混合递归:学习动态递归深度以实现自适应词元级计算
Mixture-of-Recursions: Learning Dynamic Recursive Depths for Adaptive Token-Level Computation
July 14, 2025
作者: Sangmin Bae, Yujin Kim, Reza Bayat, Sungnyun Kim, Jiyoun Ha, Tal Schuster, Adam Fisch, Hrayr Harutyunyan, Ziwei Ji, Aaron Courville, Se-Young Yun
cs.AI
摘要
扩展语言模型虽能解锁令人瞩目的能力,但随之而来的计算与内存需求使得训练和部署成本高昂。现有的效率优化工作通常专注于参数共享或自适应计算,而如何同时实现这两者仍是一个待解之题。我们提出了递归混合(Mixture-of-Recursions, MoR)框架,这一统一框架在单一的递归Transformer中融合了两种效率维度。MoR通过在递归步骤间复用共享的层堆栈来实现参数效率,同时轻量级路由器通过动态为各token分配不同的递归深度,实现了自适应的token级思考。这使得MoR能够仅对在特定递归深度仍活跃的token进行二次方注意力计算,并通过选择性缓存这些token的键值对,进一步提升了内存访问效率。除了这些核心机制,我们还提出了一种KV共享变体,该变体复用首次递归的KV对,专门设计用于减少预填充延迟和内存占用。在参数规模从1.35亿到17亿的模型范围内,MoR构建了一个新的帕累托前沿:在相同训练浮点运算次数和更小模型尺寸下,它显著降低了验证困惑度并提升了少样本准确率,同时相比基础及现有递归基线模型提供了更高的吞吐量。这些成果表明,MoR是实现大模型质量而不承担大模型成本的有效途径。
English
Scaling language models unlocks impressive capabilities, but the accompanying
computational and memory demands make both training and deployment expensive.
Existing efficiency efforts typically target either parameter sharing or
adaptive computation, leaving open the question of how to attain both
simultaneously. We introduce Mixture-of-Recursions (MoR), a unified framework
that combines the two axes of efficiency inside a single Recursive Transformer.

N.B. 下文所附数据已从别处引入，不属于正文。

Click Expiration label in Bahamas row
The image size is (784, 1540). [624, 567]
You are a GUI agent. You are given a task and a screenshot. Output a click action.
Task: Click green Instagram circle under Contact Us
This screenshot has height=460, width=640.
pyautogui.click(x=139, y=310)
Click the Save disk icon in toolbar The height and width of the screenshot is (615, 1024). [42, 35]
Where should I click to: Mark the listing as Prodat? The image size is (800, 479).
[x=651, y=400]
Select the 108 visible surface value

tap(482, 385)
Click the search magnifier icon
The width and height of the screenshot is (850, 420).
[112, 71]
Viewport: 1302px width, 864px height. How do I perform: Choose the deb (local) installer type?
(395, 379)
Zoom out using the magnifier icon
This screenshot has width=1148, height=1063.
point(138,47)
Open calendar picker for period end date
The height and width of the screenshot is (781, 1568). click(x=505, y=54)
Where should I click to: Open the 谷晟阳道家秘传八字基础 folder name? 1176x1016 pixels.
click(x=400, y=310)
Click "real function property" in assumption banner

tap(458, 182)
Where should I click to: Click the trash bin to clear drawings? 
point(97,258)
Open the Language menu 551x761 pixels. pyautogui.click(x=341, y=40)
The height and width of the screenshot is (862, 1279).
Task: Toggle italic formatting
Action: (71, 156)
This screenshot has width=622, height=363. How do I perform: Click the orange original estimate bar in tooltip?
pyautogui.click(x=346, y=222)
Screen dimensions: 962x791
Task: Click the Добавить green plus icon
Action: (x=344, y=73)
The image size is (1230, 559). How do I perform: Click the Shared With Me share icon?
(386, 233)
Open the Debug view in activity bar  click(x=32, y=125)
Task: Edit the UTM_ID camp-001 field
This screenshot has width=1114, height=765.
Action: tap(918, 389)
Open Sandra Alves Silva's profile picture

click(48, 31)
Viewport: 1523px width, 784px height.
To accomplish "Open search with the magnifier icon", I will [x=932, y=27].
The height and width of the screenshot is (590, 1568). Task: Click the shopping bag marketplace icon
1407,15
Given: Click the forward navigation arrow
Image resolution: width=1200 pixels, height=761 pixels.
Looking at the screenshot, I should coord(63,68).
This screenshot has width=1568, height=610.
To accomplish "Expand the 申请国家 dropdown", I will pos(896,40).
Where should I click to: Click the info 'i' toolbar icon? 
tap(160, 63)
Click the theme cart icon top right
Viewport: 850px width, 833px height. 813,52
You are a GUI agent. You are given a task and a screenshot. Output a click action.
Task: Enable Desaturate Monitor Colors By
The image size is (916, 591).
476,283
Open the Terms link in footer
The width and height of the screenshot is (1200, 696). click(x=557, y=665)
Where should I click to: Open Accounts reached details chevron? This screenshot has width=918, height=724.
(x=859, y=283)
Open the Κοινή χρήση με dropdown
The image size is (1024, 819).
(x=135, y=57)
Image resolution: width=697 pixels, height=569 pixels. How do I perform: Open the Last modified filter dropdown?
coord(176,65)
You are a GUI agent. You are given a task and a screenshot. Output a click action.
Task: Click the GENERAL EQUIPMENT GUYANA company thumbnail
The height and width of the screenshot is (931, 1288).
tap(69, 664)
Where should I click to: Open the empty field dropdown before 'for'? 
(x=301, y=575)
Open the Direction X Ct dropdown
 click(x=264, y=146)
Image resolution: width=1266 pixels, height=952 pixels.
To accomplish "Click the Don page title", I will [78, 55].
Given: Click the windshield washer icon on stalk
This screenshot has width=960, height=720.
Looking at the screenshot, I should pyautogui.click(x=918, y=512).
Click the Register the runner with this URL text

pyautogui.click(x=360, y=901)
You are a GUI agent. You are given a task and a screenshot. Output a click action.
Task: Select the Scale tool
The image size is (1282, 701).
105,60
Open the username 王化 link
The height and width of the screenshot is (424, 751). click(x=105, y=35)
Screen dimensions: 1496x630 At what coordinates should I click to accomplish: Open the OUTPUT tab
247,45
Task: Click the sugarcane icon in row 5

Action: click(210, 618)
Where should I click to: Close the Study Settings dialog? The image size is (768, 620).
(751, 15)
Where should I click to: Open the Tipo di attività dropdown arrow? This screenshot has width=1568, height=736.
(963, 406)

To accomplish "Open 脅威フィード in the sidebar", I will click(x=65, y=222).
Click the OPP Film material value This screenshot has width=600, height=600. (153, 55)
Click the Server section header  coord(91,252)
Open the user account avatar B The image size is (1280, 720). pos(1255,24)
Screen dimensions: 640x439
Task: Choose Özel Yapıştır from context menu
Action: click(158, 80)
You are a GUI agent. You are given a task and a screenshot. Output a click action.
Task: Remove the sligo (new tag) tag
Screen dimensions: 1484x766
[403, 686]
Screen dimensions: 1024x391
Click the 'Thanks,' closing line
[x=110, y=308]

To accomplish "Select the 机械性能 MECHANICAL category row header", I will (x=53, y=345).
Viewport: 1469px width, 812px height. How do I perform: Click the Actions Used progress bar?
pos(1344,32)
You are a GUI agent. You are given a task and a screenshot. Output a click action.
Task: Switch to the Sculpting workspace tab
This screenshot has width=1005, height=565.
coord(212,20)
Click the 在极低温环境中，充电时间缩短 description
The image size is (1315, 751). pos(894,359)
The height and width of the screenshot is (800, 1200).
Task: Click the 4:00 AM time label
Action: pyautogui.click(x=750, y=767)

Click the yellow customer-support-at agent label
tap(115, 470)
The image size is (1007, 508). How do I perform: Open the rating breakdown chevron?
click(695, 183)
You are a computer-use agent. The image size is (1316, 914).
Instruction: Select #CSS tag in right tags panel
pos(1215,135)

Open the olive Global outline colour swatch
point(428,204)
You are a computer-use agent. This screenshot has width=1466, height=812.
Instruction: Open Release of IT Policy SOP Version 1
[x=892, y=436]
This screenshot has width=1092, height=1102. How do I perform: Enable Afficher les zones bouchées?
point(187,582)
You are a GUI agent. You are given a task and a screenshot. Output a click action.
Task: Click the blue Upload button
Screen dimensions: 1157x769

MoR reuses a shared stack of layers across recursion steps to achieve parameter
efficiency, while lightweight routers enable adaptive token-level thinking by
dynamically assigning different recursion depths to individual tokens. This
allows MoR to focus quadratic attention computation only among tokens still
active at a given recursion depth, further improving memory access efficiency
by selectively caching only their key-value pairs. Beyond these core
mechanisms, we also propose a KV sharing variant that reuses KV pairs from the
first recursion, specifically designed to decrease prefill latency and memory
footprint. Across model scales ranging from 135M to 1.7B parameters, MoR forms
a new Pareto frontier: at equal training FLOPs and smaller model sizes, it
significantly lowers validation perplexity and improves few-shot accuracy,
while delivering higher throughput compared with vanilla and existing recursive
baselines. These gains demonstrate that MoR is an effective path towards
large-model quality without incurring large-model cost.